|BECK, PAUL - University Of Arkansas|
|GADBERRY, MICHAEL SHANE - University Of Arkansas|
|STEWART, CYRL BRANDON - University Of Arkansas|
|GRAY, HANNAH - University Of Arkansas|
|WISTUBA, TROY - Novus International, Inc|
|CRAVEY, MATTHEW - Provimi North America, Inc|
Submitted to: Professional Animal Scientist
Publication Type: Peer Reviewed Journal
Publication Acceptance Date: 12/12/2016
Publication Date: 3/27/2017
Citation: Beck, P.A., Gadberry, M., Stewart, C., Gray, H.C., Wistuba, T.J., Cravey, M.D., Gunter, S.A. 2017. Effects of a blended garlic and cinnamon essential oil extract with and without monensin sodium on the performance of grazing steers. Professional Animal Scientist. 33:176-185.
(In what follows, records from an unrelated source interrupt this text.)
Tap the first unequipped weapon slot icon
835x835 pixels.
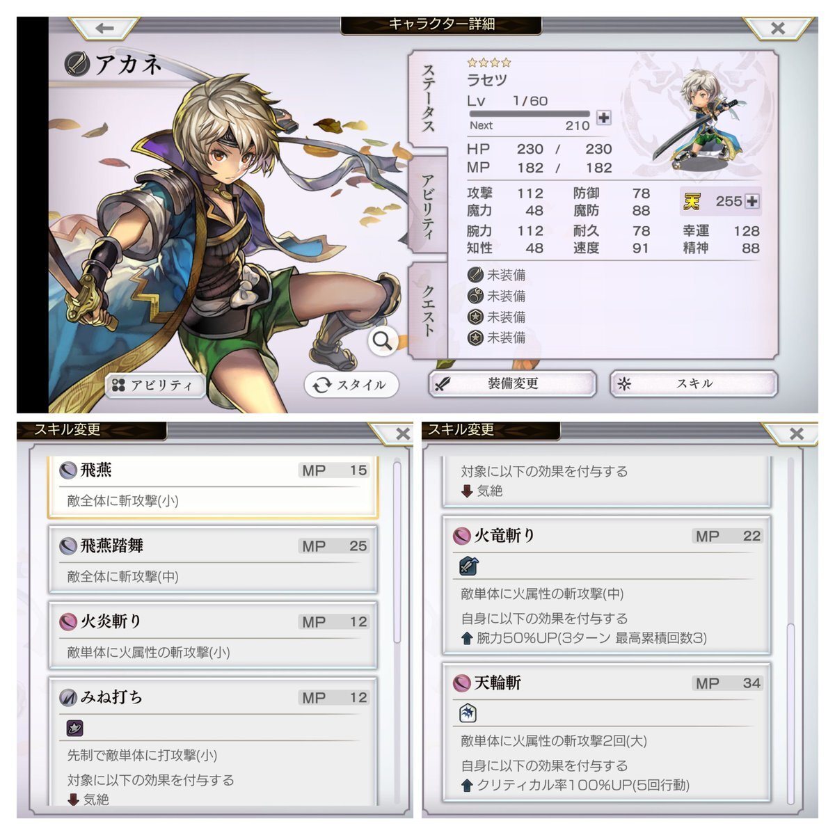(x=475, y=275)
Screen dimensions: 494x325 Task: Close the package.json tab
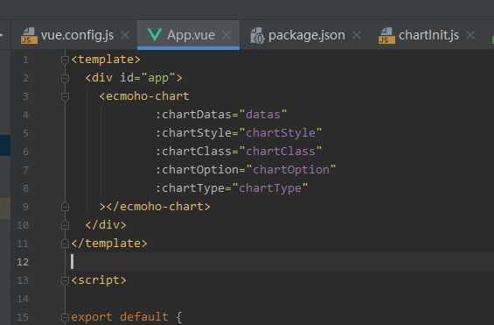coord(357,35)
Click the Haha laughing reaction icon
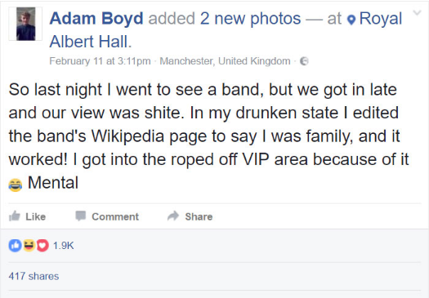The image size is (429, 298). coord(29,245)
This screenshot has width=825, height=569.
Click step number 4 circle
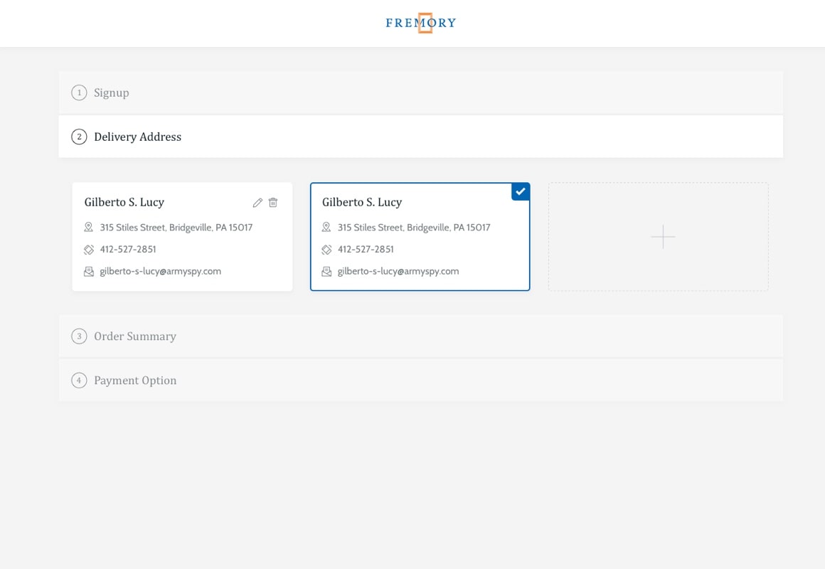pyautogui.click(x=79, y=381)
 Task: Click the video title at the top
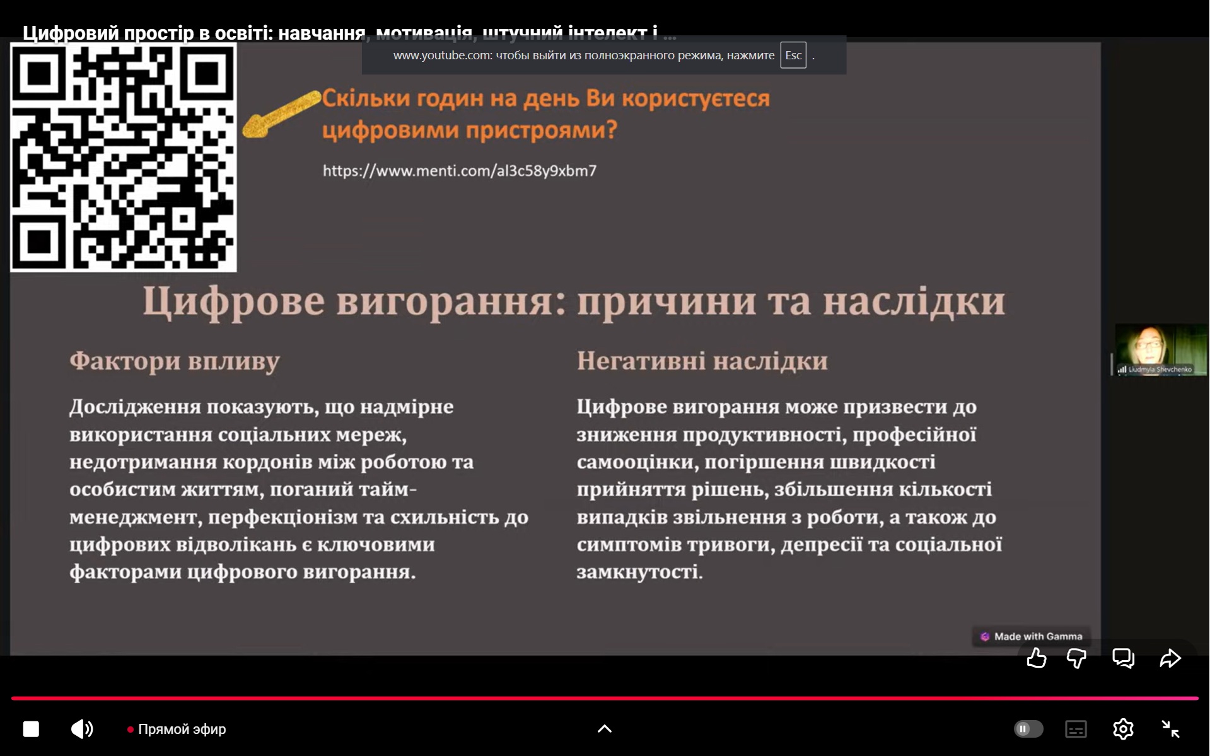(x=339, y=33)
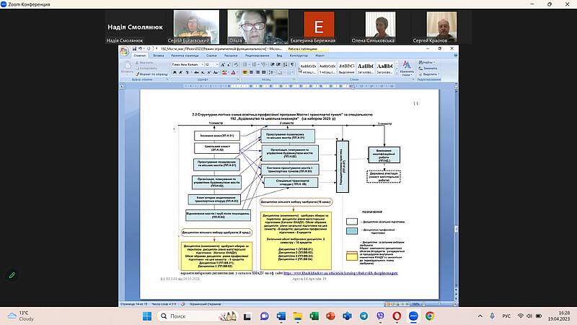
Task: Expand the font size dropdown
Action: tap(216, 64)
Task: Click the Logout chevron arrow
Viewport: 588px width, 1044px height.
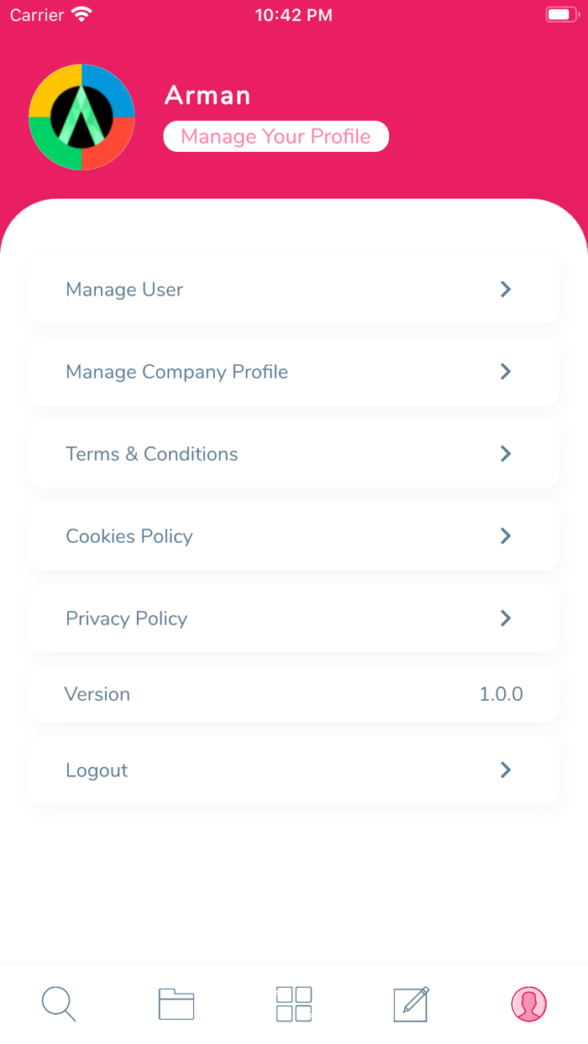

Interpretive Summary: In an effort to alleviate greenhouse gas emission by ruminant livestock, scientist are seeking methods to mitigate the methane emission by grazing cattle because these cattle are an important high-quality food and revenue source for rural communities. Essential oils extracted from cinnamon and garlic has been shown to reduce the methane emission by ruminal bacteria and produce biochemical end products that should result in improved efficiency of performance. However, the previous research discussed was from laboratory analyses and has not been tested in production situations. A series of stocker grazing experiments were conducted with the objective to determine the efficacy of supplementing growing cattle diets with essential oils from garlic and cinnamon extracts on promoting growth on cool-season annual grasses in Arkansas or Oklahoma, or native rangeland in northwest Oklahoma. In each experiment and location, garlic and cinnamon oil products were supplemented to the cattle at the manufactures’ recommended rates. However, in the production situations that these cattle experienced in the experiments that used essential oils products, the cattle did not show a change in the average daily gain or their efficiency of resource utilization. Hence, it is doubtful the use of essential oil products had any impact on methane emission by the cattle.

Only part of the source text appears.